Let $a,b$ be two positive integer numbers. A group $G$ is called $a{\times}b$-decomposable if there are subsets $A,B\subset G$ of cardinality $|A|=a$ and $|B|=b$ such that $AB=G$ where $AB=\{xy:x\in A,\;y\in B\}$.

I am looking for an example of a finite group $G$ which is not $a{\times}b$-decomposable for some numbers $a,b$ with $a\cdot b=|G|$.

Remark. It is easy to see that a group $G$ is $a{\times}b$-decomposable if $a\cdot b=|G|$ and $G$ contains a subgroup of order or index equal to $a$ or $b$. Consequently, any Abelian group $G$ is $a{\times}b$-decomposable for any numbers $a,b$ with $a\cdot b=|G|$.

According to the answer of Geoff Robinson to this MO-problem the alternating group $A_9$ contains no subgroups of order or index equal to 35.

Question 1. Is the group $A_9$ $35{\times}5184$-decomposable?

By the comments of @YCor to the same MO-problem,

$\bullet$ the group $PSL_2(11)$ has cardinality $|PSL_2(11)|=15\times 44$ but contains no subgroups of order or index 15;

$\bullet$ the group $PSL_2(13)$ has cardinality $|PSL_2(13)|=21\times 52$ but contains no subgroups of order or index 21.

Question 2. Is the group $PSL_2(11)$ $15{\times}44$-decomposable?

Question 3. Is the group $PSL_2(13)$ $21{\times}52$-decomposable?

Answer 1

Answer to question 2: The group $G=\mathrm{PSL}_2(11)$ has an obvious subgroup $H$ of order 11 and (according to Magma) also a subgroup $H'$ of order 60 isomorphic to the alternating group $A_5$. Now $H'$ has a subgroup $K$ of order 4 (the Klein four-group).

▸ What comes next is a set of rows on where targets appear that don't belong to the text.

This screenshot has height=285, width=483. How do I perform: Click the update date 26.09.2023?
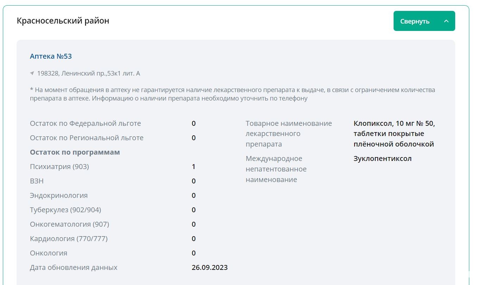point(209,267)
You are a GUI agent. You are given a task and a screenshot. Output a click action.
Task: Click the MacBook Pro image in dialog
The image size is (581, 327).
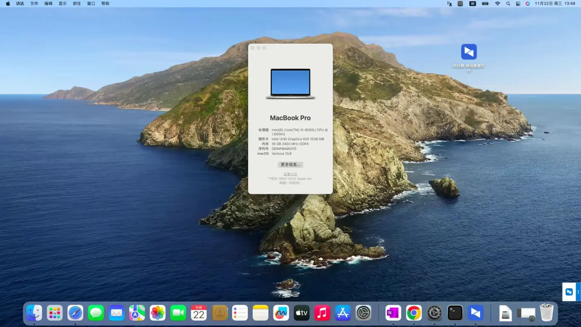[290, 84]
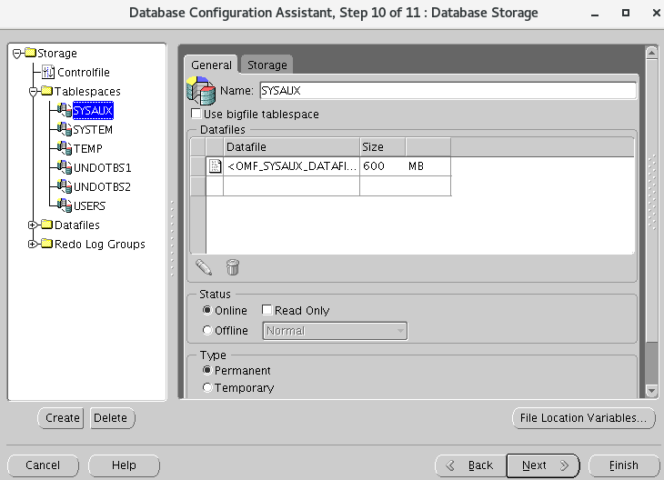The width and height of the screenshot is (664, 480).
Task: Click the UNDOTBS1 tablespace icon
Action: point(64,168)
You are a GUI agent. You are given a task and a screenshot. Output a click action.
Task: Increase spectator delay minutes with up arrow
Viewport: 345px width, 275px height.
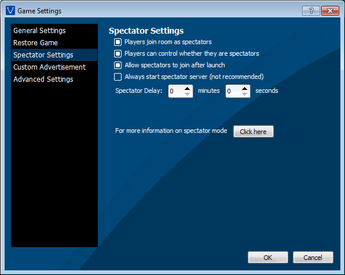[x=187, y=88]
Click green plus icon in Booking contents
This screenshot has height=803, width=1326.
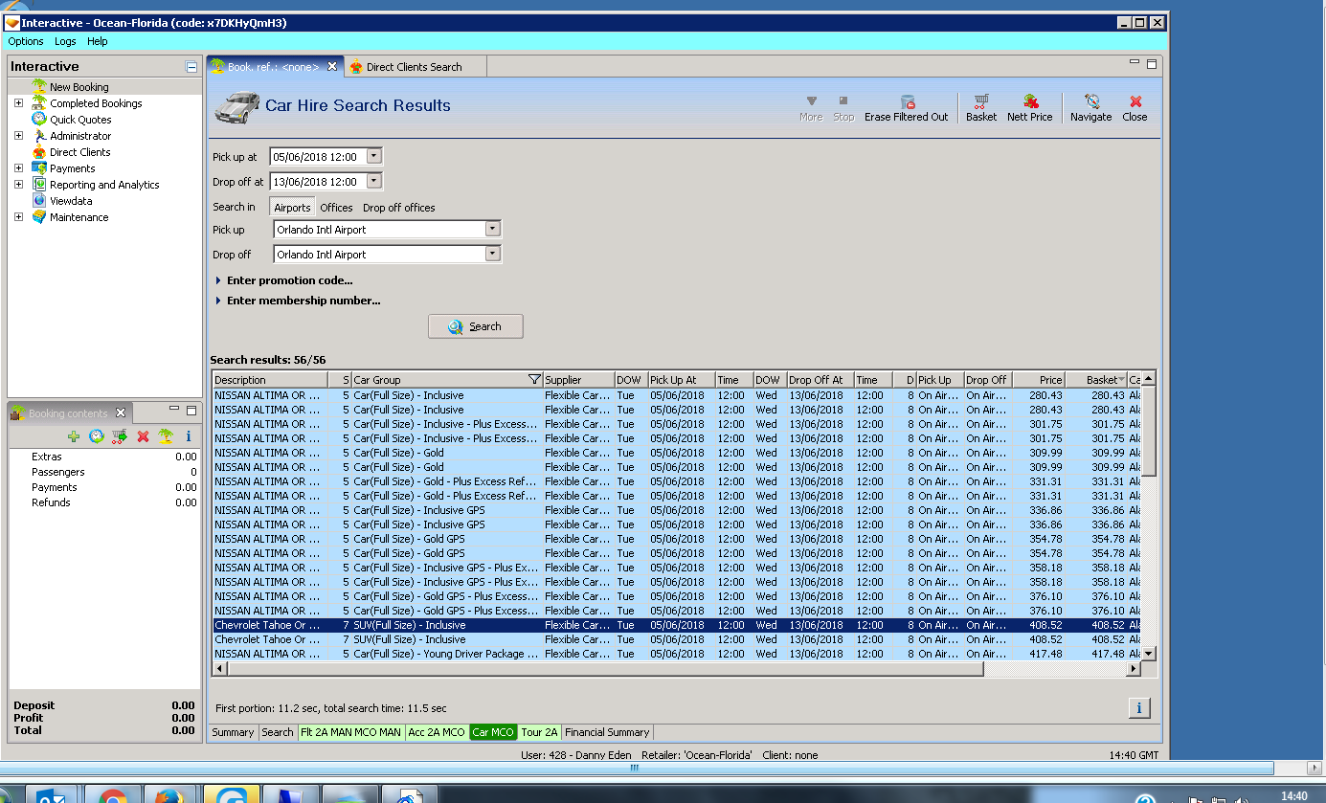coord(74,436)

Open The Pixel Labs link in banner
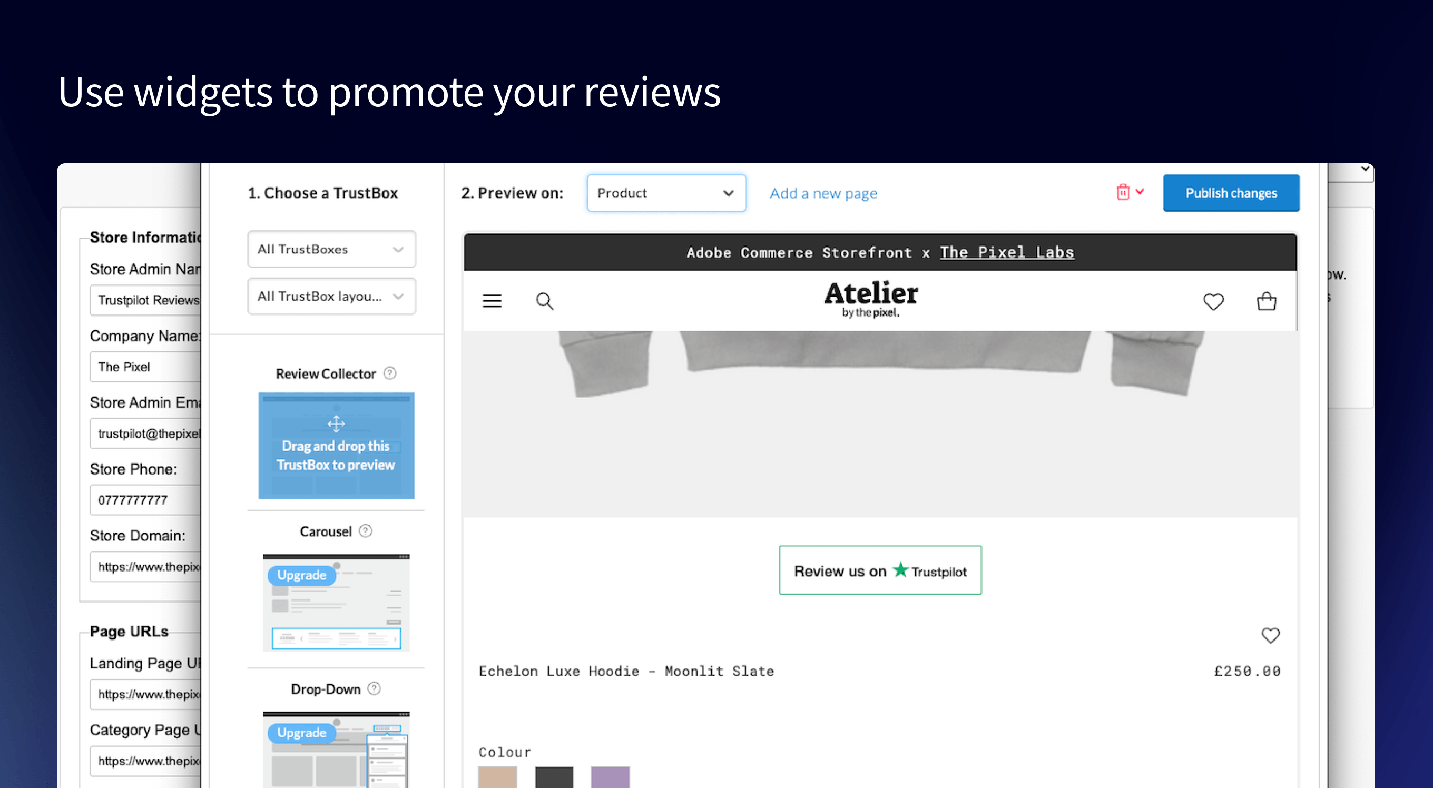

Letting $T$ be a transversal of $K$ in $H'$, we have $G = HH' = H(KT) = (HK)T$ so that $G$ is $15 \times 44$ decomposable.

Answer 2

Question 1 can be solved in a similar manner to @FrançoisBrunault's answer.

Let $A_{i+1}=L_{i+1}A_i=A_iR_{i+1}$ with $|L_{i+1}|=|R_{i+1}|=i+1$. Then $A_9=A_7R_8R_9=L_7A_6R_8R_9=(L_7L_5)(A_4R_6R_8R_9)$.